# Your assignment
The answer required is how many lines of the following entries contain the word "filter", with no other words.

# Data
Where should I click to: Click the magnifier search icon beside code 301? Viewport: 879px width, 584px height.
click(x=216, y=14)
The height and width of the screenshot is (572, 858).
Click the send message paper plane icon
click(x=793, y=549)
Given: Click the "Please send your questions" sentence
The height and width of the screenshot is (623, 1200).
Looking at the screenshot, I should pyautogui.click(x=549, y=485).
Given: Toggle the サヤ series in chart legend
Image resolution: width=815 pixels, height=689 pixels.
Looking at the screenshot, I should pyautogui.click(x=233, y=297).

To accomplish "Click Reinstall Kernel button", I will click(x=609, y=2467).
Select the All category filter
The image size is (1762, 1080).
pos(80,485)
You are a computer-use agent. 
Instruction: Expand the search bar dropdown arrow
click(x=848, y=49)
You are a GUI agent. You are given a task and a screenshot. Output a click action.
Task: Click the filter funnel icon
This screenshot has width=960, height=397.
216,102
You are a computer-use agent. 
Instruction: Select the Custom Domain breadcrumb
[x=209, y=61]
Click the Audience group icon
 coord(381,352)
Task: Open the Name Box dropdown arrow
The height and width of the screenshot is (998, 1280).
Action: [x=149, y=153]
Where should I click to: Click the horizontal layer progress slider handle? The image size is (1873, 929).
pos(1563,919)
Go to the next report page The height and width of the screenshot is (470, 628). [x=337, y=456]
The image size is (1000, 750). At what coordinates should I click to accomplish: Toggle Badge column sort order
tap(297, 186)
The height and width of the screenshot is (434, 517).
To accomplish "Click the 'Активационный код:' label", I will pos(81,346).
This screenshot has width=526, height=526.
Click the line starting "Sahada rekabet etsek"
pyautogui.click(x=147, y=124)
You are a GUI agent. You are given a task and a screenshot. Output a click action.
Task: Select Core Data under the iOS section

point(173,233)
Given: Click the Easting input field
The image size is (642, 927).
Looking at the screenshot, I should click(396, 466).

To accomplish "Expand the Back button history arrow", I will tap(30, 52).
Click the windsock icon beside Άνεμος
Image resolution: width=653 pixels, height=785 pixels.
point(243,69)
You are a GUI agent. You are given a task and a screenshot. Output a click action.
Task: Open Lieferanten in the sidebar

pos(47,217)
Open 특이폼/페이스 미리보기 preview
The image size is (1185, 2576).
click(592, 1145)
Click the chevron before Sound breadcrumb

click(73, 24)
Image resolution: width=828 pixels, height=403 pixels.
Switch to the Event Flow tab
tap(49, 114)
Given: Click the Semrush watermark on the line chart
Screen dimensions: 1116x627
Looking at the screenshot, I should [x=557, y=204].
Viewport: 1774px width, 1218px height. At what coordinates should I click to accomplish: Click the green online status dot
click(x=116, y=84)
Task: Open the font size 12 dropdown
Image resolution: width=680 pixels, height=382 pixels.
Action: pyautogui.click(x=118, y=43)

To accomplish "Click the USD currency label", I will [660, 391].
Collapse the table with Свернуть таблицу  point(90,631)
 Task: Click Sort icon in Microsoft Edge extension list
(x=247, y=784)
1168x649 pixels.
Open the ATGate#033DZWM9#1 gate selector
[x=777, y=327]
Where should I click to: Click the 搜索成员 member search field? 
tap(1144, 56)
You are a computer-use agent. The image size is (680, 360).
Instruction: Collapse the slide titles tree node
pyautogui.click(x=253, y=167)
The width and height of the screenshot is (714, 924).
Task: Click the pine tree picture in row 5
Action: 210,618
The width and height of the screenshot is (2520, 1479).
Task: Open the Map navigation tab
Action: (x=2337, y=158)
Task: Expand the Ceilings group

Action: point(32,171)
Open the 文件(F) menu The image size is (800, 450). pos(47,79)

# Answer to this exercise
2